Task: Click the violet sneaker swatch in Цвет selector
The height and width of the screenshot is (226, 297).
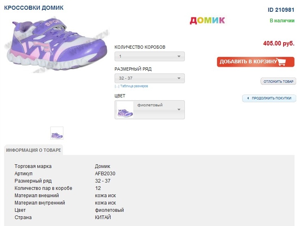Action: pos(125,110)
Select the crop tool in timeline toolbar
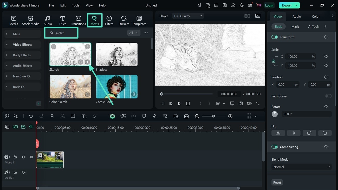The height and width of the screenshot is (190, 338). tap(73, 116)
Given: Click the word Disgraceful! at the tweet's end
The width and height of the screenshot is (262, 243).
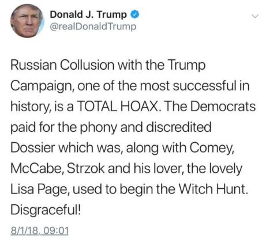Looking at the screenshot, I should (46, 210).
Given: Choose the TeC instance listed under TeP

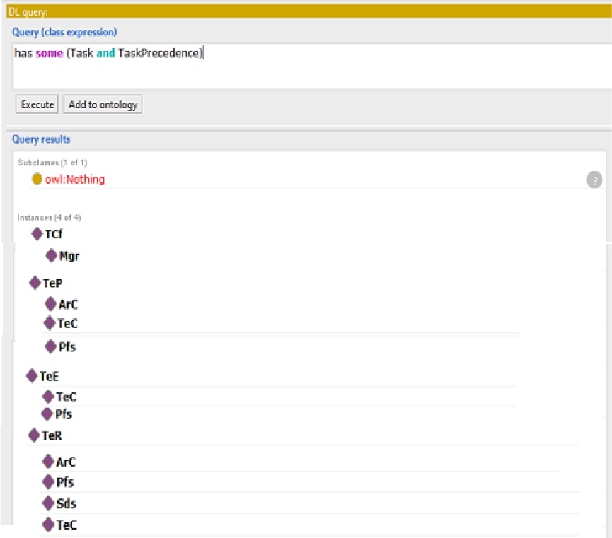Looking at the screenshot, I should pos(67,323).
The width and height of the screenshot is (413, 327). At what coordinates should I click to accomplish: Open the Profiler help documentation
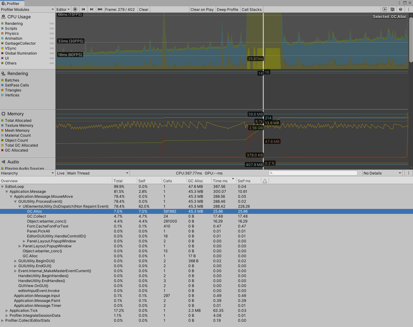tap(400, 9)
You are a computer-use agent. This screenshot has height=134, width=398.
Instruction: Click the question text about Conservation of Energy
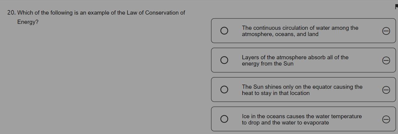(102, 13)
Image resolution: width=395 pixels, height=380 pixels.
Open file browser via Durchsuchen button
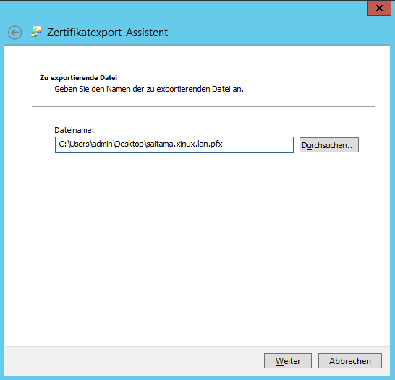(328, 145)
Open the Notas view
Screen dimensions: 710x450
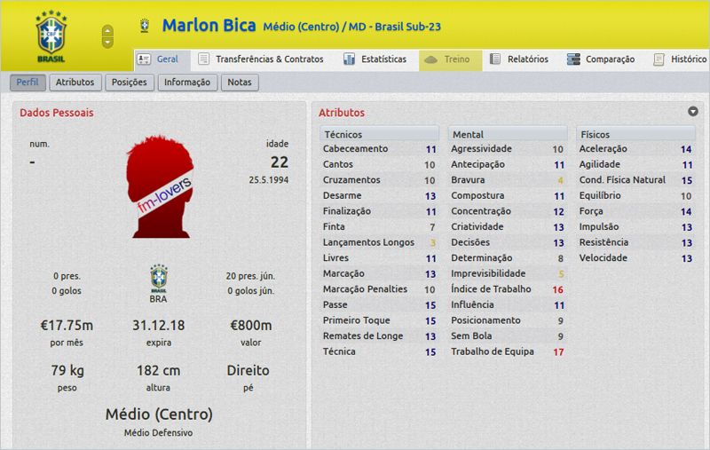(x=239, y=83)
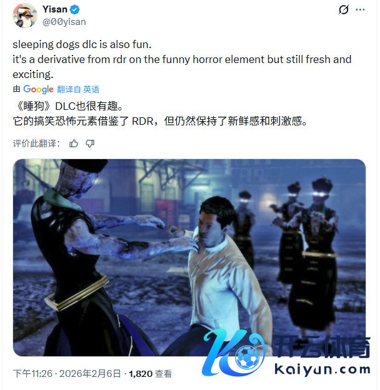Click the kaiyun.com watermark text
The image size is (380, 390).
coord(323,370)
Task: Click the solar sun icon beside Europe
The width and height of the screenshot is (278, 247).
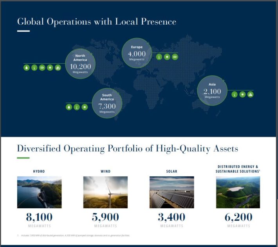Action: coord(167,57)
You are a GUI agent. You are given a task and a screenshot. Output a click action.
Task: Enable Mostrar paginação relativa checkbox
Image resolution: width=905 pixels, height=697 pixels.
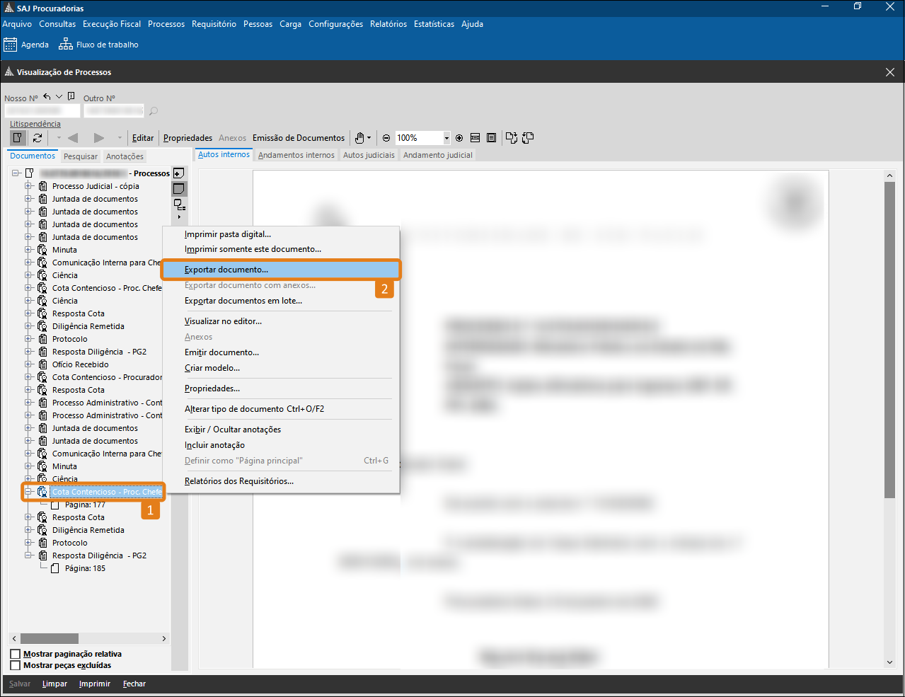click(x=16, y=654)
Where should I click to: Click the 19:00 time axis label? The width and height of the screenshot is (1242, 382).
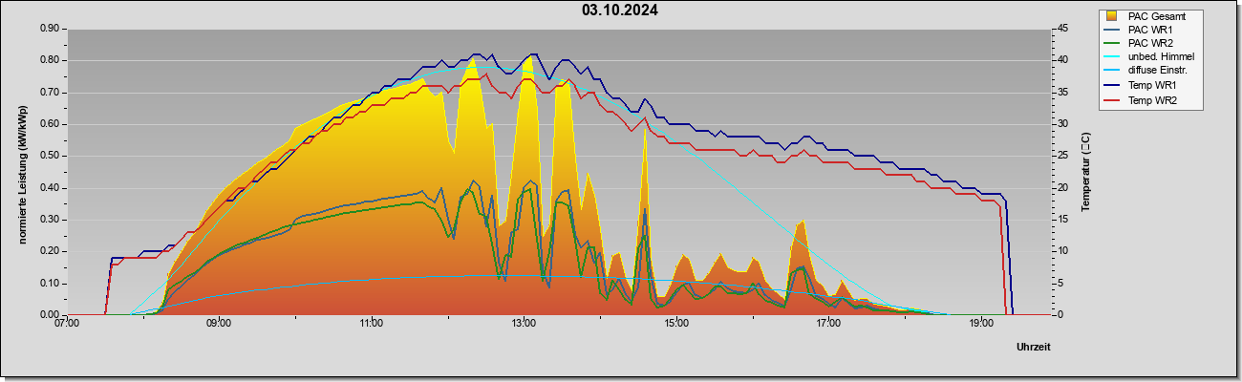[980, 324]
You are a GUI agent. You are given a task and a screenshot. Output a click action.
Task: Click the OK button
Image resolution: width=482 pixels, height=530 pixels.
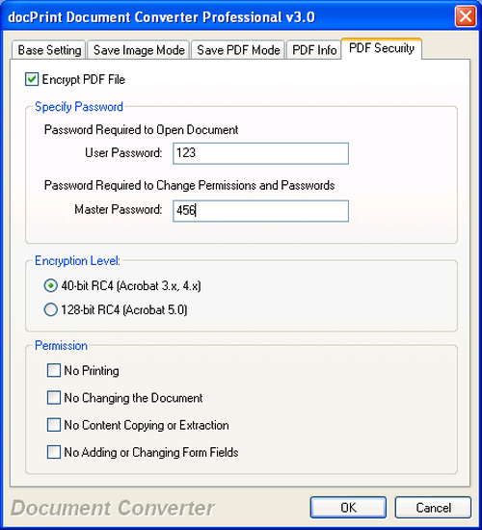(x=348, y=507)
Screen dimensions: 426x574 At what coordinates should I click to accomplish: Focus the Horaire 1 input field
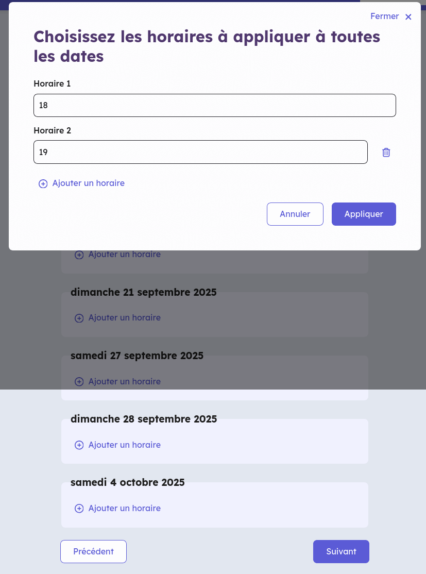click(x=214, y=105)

★ ★ ★

TASK TO CARRY OUT :: Print out the material word for word, omitting the pictures.

ANSWER TO THE PROBLEM ::
Task: Click the violet sneaker swatch in Цвет selector
The height and width of the screenshot is (226, 297).
Action: pos(125,110)
Select the crop tool in timeline toolbar
The height and width of the screenshot is (190, 338). tap(73, 116)
Given: Click the word Disgraceful! at the tweet's end
The width and height of the screenshot is (262, 243).
Looking at the screenshot, I should (46, 210).
Given: Choose the TeC instance listed under TeP

Looking at the screenshot, I should pos(67,323).
The width and height of the screenshot is (413, 327). At what coordinates should I click to accomplish: Open the Profiler help documentation
tap(400, 9)
You are a computer-use agent. This screenshot has height=134, width=398.
Instruction: Click the question text about Conservation of Energy
(102, 13)
Image resolution: width=395 pixels, height=380 pixels.
Open file browser via Durchsuchen button
(328, 145)
Open the Notas view
Screen dimensions: 710x450
(x=239, y=83)
Click the kaiyun.com watermark text
The image size is (380, 390).
coord(323,370)
Task: Click the solar sun icon beside Europe
The width and height of the screenshot is (278, 247).
Action: coord(167,57)
You are a GUI agent. You are given a task and a screenshot. Output a click action.
Task: Enable Mostrar paginação relativa checkbox
Image resolution: width=905 pixels, height=697 pixels.
click(x=16, y=654)
Where should I click to: Click the 19:00 time axis label? The width and height of the screenshot is (1242, 382).
[980, 324]
You are a GUI agent. You are given a task and a screenshot. Output a click action.
Task: Click the OK button
Image resolution: width=482 pixels, height=530 pixels.
(x=348, y=507)
Screen dimensions: 426x574 At what coordinates should I click to accomplish: Focus the Horaire 1 input field
click(x=214, y=105)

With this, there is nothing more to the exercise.